▸ **CONSEGNA A**
Trascrivi tali e quali le righe delle voci comprese tra quella che contiene "Identify the location of table-row: 127.0.0.1" e quella che contiene "hero-text-block: Signature items for your home. Shop Now is", incluse entrambe.

▸ **TESTO DELL'ESERCIZIO**
----

Quest'ultima frase fotografa una verità sacrosanta: se la legge elettorale dà veste giuridica a uno strumento tecnico (il sistema elettorale che delinea) che ha però un'alta valenza politica, lo stesso vale anche per le esenzioni dalla raccolta delle firme: il perimetro dei soggetti politici esentati è strettamente legato alle intenzioni di chi propone la regola e - soprattutto - a quelle della maggioranza che la approva, assumendosene la responsabilità politica (ciò non ha impedito a Guzzetta di considerare l'esenzione a favore dei partiti costituiti in gruppo alla data del 31 dicembre 2021 "una consacrazione di scissionismo e trasformismo, anzi, un vero e proprio premio", anche se - come si è visto - l'ultimo ventennio scarso della Prima Repubblica si era dato la stessa regola, per giunta in modo stabile). Secondo Guzzetta, anzi, il giudizio del corpo elettorale sulle forze politiche che hanno proposto e approvato queste norme di favore una tantum si potrebbe fondare anche su quell'atteggiamento: "Se vogliono una corsia preferenziale così ampia rispetto al viottolo lasciato agli altri cittadini - ha scritto -, questi ultimi hanno tutti gli strumenti per giudicarli. Certo se da un lato si rende la vita più facile a chi è già nelle istituzioni e dall'altro non si interviene per dare una chance dignitosa a chi da fuori voglia legittimamente entrarci (magari anche senza esenzione), non ci si può poi lamentare che il populismo dilaghi, l'astensionismo aumenti e la fiducia nella politica tocchi i minimi storici". (Incidentalmente, evocare il concetto di responsabilità politica sulle scelte in materia di raccolta firme ed esenzioni presuppone che elettrici ed elettori siano consapevoli delle differenze di trattamento tra soggetti onerati ed esenti: se ne parla da giorni, soprattutto da parte di chi pur stando in Parlamento deve andare a caccia di sottoscrizioni, ma chi scrive non è certo che l'intero corpo elettorale abbia quella consapevolezza che pure sarebbe necessaria.

----

▸ **Registro dei dati**

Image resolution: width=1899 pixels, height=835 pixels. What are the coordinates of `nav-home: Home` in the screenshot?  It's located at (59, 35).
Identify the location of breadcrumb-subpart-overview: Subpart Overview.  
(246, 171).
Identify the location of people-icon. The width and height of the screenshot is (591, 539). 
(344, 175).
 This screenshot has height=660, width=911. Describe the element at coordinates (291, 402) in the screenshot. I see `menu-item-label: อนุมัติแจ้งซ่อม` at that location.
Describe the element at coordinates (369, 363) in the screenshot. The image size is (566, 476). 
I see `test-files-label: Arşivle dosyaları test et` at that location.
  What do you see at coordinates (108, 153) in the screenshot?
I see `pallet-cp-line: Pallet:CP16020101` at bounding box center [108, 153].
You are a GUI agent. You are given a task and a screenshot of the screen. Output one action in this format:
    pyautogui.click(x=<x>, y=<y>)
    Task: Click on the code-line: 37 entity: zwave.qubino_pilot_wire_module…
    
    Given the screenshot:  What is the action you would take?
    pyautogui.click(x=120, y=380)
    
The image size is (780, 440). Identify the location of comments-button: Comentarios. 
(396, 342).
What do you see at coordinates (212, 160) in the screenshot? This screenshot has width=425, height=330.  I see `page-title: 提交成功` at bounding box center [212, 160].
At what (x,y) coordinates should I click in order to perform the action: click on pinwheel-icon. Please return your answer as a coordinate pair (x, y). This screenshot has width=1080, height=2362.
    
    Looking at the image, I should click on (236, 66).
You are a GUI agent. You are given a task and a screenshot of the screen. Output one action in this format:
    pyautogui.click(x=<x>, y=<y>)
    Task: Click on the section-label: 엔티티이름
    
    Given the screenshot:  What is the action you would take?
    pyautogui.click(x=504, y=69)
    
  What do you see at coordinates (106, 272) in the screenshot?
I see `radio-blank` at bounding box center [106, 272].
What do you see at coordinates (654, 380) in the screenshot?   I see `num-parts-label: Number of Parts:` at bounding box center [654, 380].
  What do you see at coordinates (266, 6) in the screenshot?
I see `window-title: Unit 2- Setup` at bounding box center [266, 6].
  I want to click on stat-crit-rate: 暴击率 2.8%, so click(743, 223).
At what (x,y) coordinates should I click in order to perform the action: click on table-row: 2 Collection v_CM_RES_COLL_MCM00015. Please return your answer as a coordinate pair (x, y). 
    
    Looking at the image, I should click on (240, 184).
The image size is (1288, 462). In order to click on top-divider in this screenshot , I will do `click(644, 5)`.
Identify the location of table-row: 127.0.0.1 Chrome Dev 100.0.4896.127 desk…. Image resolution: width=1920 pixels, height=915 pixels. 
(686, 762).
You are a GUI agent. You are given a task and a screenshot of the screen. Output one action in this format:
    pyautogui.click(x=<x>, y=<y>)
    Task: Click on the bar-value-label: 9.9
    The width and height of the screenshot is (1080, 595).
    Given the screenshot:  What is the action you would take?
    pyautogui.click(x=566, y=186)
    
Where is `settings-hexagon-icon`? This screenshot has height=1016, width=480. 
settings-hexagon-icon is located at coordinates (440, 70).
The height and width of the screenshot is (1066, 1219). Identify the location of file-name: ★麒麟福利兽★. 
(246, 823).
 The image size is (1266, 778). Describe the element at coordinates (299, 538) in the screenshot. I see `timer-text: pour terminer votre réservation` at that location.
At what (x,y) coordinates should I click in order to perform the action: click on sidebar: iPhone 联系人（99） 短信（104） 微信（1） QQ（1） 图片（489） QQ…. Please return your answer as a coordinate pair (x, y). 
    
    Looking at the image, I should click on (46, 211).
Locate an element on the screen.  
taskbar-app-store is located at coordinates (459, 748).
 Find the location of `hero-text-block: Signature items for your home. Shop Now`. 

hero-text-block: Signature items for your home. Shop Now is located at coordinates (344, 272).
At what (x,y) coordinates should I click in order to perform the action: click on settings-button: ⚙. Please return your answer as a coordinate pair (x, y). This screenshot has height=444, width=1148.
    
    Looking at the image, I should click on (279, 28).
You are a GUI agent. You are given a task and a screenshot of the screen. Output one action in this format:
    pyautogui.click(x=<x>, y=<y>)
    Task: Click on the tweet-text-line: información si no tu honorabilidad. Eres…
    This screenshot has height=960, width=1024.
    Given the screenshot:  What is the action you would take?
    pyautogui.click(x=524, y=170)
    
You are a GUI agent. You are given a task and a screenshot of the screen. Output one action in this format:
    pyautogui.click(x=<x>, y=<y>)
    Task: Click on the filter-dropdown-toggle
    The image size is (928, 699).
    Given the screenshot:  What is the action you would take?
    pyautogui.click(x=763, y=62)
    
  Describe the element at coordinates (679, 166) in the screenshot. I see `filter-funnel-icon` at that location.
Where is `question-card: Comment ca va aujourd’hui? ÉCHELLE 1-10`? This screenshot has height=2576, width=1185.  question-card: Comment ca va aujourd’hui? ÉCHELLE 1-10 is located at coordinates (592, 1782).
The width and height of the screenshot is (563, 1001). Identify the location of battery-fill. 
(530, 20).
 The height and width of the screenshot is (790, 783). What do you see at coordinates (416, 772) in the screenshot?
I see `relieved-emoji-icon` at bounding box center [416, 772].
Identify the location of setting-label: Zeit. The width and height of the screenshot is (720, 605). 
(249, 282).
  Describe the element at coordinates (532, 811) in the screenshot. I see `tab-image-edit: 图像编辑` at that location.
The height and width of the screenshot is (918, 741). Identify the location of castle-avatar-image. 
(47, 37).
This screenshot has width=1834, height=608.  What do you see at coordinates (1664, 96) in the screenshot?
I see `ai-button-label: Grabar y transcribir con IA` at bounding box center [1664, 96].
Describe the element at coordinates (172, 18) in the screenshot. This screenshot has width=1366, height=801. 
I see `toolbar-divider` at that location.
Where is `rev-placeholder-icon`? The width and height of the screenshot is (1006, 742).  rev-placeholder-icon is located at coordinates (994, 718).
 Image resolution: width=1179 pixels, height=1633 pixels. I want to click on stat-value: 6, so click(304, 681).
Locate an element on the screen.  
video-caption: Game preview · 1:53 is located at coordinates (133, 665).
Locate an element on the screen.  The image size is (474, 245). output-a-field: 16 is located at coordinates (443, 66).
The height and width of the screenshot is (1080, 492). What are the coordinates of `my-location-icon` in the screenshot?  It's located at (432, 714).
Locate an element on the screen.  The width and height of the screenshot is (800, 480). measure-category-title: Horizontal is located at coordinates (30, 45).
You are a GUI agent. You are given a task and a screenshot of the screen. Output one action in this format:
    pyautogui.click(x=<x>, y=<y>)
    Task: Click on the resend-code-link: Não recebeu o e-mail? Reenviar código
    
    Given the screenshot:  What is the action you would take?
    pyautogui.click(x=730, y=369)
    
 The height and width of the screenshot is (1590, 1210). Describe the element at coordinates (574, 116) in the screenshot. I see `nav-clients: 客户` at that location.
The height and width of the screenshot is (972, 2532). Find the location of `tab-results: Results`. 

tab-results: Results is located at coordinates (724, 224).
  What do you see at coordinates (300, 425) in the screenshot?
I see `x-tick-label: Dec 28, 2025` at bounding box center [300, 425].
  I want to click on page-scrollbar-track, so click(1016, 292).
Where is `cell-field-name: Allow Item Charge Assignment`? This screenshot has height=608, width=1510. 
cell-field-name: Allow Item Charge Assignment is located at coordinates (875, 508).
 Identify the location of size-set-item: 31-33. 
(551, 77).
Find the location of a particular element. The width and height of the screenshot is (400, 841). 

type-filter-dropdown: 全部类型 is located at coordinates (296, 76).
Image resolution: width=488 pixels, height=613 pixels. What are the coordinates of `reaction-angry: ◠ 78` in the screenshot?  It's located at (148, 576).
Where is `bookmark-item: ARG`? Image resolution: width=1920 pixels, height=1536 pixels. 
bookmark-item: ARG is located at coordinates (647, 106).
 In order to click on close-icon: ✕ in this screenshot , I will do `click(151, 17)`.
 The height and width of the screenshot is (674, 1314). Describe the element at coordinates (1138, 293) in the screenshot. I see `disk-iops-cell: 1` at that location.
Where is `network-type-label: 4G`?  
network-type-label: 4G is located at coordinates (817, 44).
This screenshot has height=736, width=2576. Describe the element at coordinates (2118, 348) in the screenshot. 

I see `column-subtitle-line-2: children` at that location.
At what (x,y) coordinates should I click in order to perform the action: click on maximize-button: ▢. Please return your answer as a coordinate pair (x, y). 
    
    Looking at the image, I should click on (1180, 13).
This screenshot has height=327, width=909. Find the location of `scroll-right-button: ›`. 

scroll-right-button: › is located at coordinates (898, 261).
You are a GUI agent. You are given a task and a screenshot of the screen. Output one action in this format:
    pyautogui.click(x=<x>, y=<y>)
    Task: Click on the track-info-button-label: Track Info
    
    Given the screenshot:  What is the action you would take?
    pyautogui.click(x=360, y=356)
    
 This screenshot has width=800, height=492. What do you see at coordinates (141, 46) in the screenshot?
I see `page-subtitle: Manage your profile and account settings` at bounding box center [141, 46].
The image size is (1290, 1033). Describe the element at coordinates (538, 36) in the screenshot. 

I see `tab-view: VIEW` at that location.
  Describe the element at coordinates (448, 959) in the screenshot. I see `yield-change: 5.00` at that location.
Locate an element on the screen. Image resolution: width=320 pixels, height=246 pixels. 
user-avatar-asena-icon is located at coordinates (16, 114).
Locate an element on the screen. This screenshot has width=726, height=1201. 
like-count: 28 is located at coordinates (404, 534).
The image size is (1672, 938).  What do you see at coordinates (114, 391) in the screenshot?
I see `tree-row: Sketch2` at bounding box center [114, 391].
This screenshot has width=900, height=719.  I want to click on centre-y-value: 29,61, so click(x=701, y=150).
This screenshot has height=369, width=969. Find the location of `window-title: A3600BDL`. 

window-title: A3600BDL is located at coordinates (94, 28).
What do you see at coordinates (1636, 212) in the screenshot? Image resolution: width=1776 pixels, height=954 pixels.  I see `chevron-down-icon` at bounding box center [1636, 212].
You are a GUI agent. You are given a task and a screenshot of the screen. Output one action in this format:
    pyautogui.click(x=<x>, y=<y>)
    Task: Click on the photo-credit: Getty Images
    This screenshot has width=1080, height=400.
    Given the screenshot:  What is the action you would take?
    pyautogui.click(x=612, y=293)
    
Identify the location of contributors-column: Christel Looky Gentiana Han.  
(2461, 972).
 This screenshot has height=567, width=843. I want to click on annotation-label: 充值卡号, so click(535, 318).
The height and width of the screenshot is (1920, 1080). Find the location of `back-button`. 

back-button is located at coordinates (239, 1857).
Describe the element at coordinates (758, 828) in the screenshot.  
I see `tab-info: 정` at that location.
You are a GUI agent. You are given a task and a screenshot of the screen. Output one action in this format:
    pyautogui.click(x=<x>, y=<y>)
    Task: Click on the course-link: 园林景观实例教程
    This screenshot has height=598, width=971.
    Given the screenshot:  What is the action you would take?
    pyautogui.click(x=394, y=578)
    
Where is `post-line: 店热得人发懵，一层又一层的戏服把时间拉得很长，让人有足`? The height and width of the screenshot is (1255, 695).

----

▸ **CONSEGNA B**
Dal testo sulle esenzioni dalla raccolta delle firme, traduci in inglese questa frase: "Certo se da un lato si rende la vita più facile a chi è già nelle istituzioni e dall'altro non si interviene per dare una chance dignitosa a chi da fuori voglia legittimamente entrarci (magari anche senza esenzione), non ci si può poi lamentare che il populismo dilaghi, l'astensionismo aumenti e la fiducia nella politica tocchi i minimi storici."

▸ **RISULTATO ATTESO A**
Identify the location of table-row: 127.0.0.1 Chrome Dev 100.0.4896.127 desk…. Image resolution: width=1920 pixels, height=915 pixels. 
(686, 762).
You are a GUI agent. You are given a task and a screenshot of the screen. Output one action in this format:
    pyautogui.click(x=<x>, y=<y>)
    Task: Click on the bar-value-label: 9.9
    The width and height of the screenshot is (1080, 595).
    Given the screenshot:  What is the action you would take?
    pyautogui.click(x=566, y=186)
    
Where is `settings-hexagon-icon`? This screenshot has height=1016, width=480. 
settings-hexagon-icon is located at coordinates (440, 70).
The height and width of the screenshot is (1066, 1219). Identify the location of file-name: ★麒麟福利兽★. 
(246, 823).
 The image size is (1266, 778). Describe the element at coordinates (299, 538) in the screenshot. I see `timer-text: pour terminer votre réservation` at that location.
At what (x,y) coordinates should I click in order to perform the action: click on sidebar: iPhone 联系人（99） 短信（104） 微信（1） QQ（1） 图片（489） QQ…. Please return your answer as a coordinate pair (x, y). 
    
    Looking at the image, I should click on (46, 211).
Locate an element on the screen.  
taskbar-app-store is located at coordinates (459, 748).
 Find the location of `hero-text-block: Signature items for your home. Shop Now`. 

hero-text-block: Signature items for your home. Shop Now is located at coordinates (344, 272).

▸ **RISULTATO ATTESO B**
Certainly, if on the one hand life is made easier for those who are already in the institutions and on the other nothing is done to give a decent chance to those on the outside who legitimately wish to get in (perhaps even without an exemption), one cannot then complain that populism is spreading, abstention is rising and trust in politics is hitting record lows.